Huntley lures Woodstock company

HUNTLEY – An industrial service company plans to move its Woodstock operations to Huntley in the coming year, a decision made because of the Interstate 90-Route 47 interchange project.

LionHeart Engineering, headquartered in Northbrook, recently finalized a deal with Entre Commercial Reality to occupy a 2.88-acre site near the FYH Bearing building in Huntley Corporate Park, near the southwest edge of I-90.

The company had been looking for a larger building after it outgrew its service facility in Woodstock, where it employs 30. Huntley officials have said the company could add 20 or more jobs after it moves to Huntley in April.

“It started with the need for bigger space,” LionHeart owner Don Ritter said.

“In our long search for that space, it became a smart business decision to move closer to our customer base and closer to the interstate.”

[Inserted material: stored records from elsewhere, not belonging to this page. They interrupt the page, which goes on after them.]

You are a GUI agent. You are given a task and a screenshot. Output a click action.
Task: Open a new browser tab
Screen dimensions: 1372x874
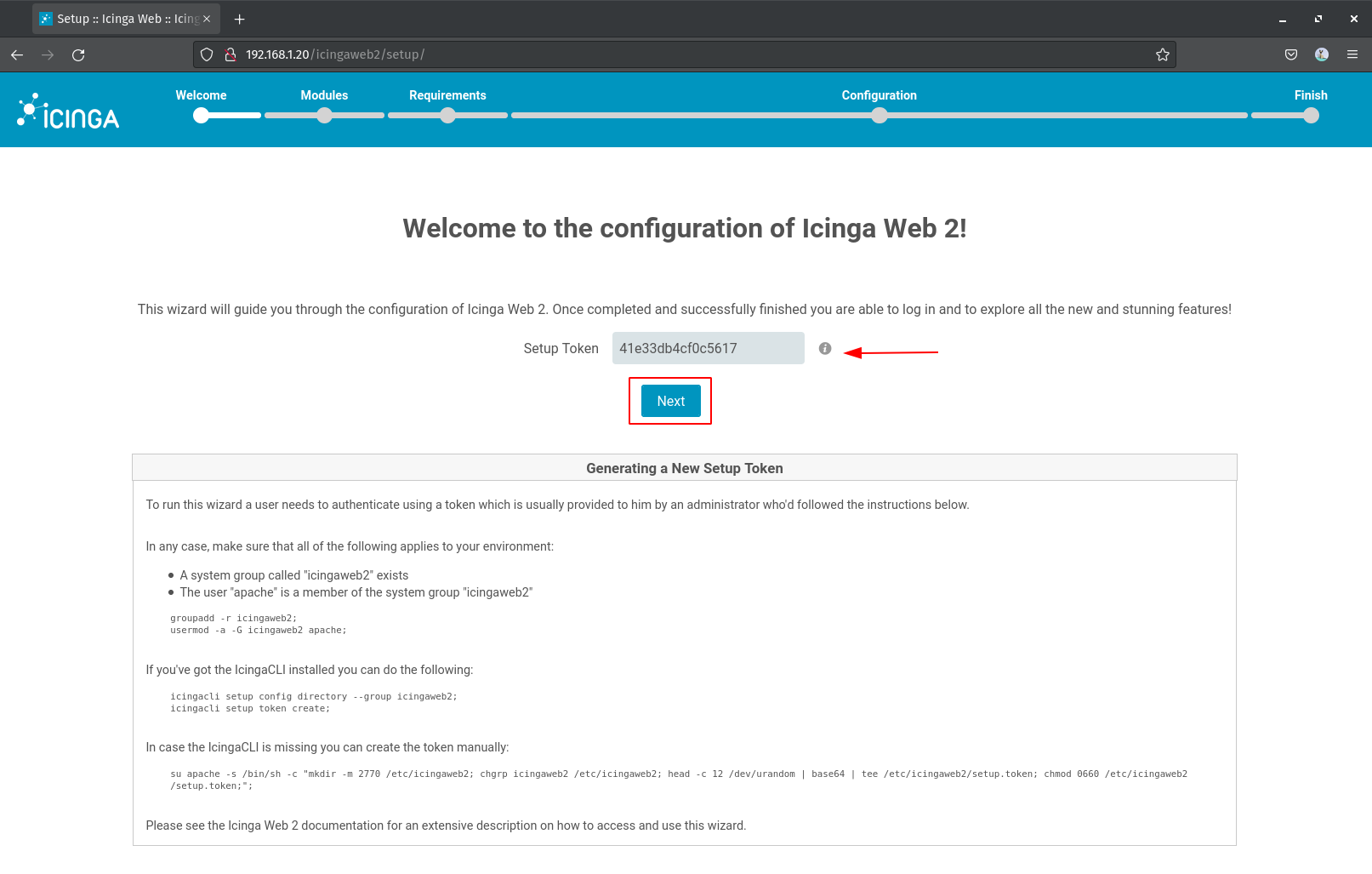pyautogui.click(x=240, y=19)
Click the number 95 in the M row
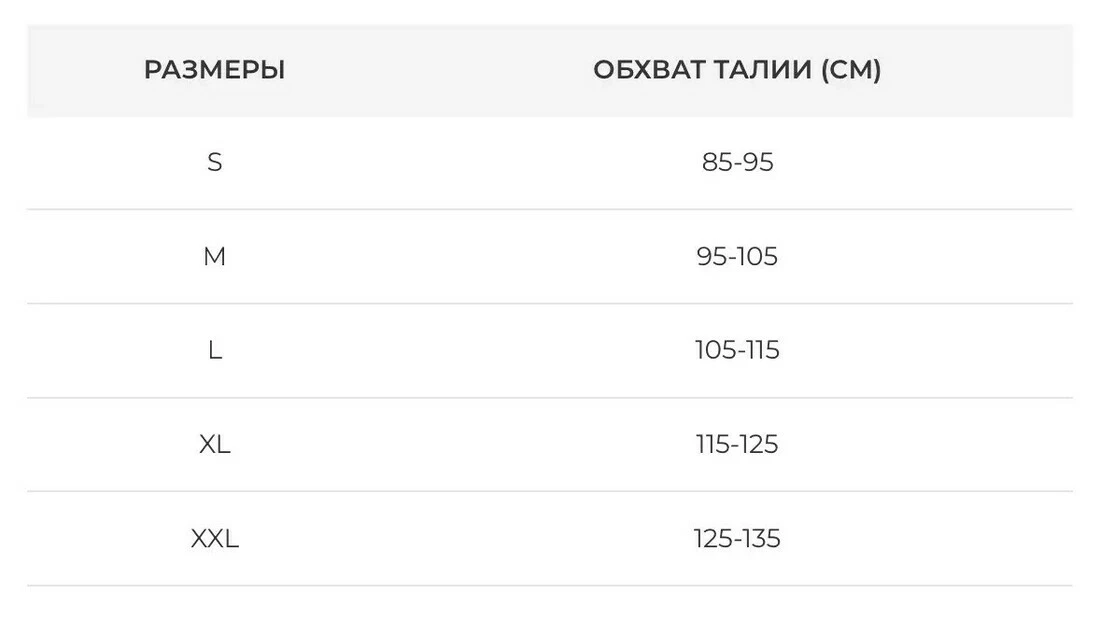The height and width of the screenshot is (622, 1100). click(712, 257)
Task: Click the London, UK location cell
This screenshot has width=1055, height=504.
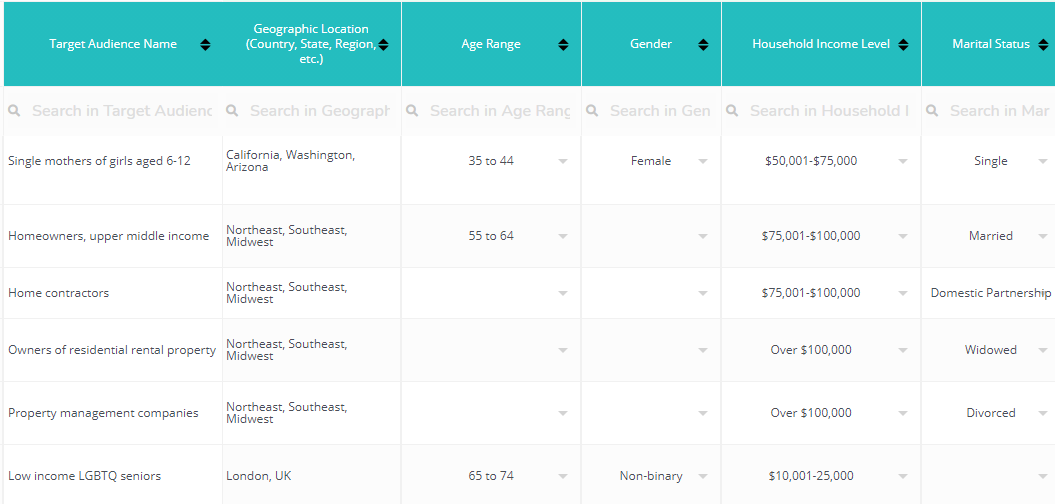Action: point(312,476)
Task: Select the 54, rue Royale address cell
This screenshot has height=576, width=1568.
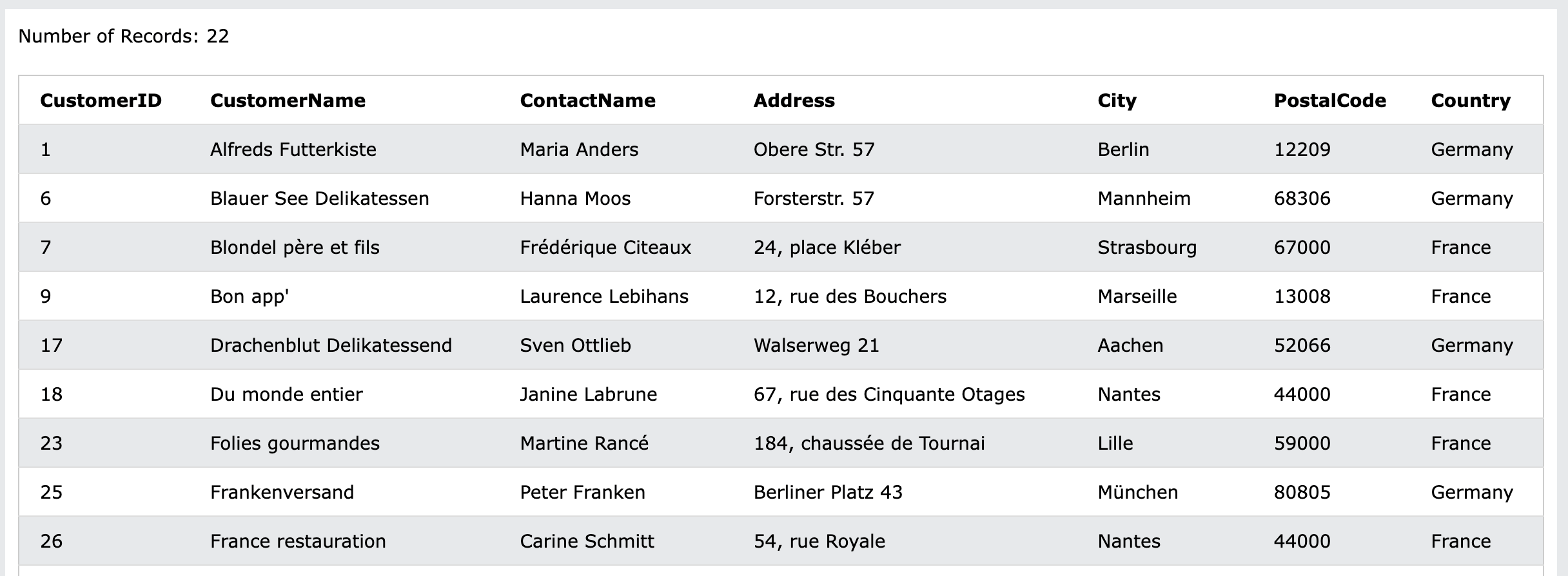Action: pos(819,541)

The service company maintains industrial generators for hospitals and large businesses throughout the Chicago area. Ritter said the Huntley location allows the company’s technicians to have quick access to interstate that reach Chicago.

The full interchange being constructed at I-90 and Route 47 also made Huntley “more attractive,” Ritter said, because it allows the company to add clients in the Rockford area.

Decisions like LionHeart’s is exactly what Huntley officials sought when they started the decade-long process of securing the money for the $69 million interchange project.

Huntley has quietly built momentum in recent months toward its dream of development around I-90. In April, before LionHeart settled on Huntley, Impact Plastics agreed to move its recycling business back to Huntley to take advantage of tollway access.

Village and economic development officials were active throughout the negotiation process and played a crucial role in making LionHeart’s decision to relocate easier, Ritter said.

The village has generated $13,000 in incentives, mostly in waived permit fees, to ease LionHeart’s move.

The Village Board will vote on those incentives by September, when
trustees advance the plans for a new company building, Village Manager Dave Johnson said.

“It’s nice to see that the long process of getting an interchange is being viewed as an asset by the business community,” Johnson said.

The Illinois Department of Commerce and Economic Opportunity also contributed incentives for the LionHeart move because the company also was looking at locations out of sate, said Victor Narusis, the village’s business recruitment coordinator.

With two successful recruitments in recent months, Narusis said Huntley residents could expect more business announcements in the near future.

“We are cautiously optimistic, but we are seeing activity like we have not seen before,” he said.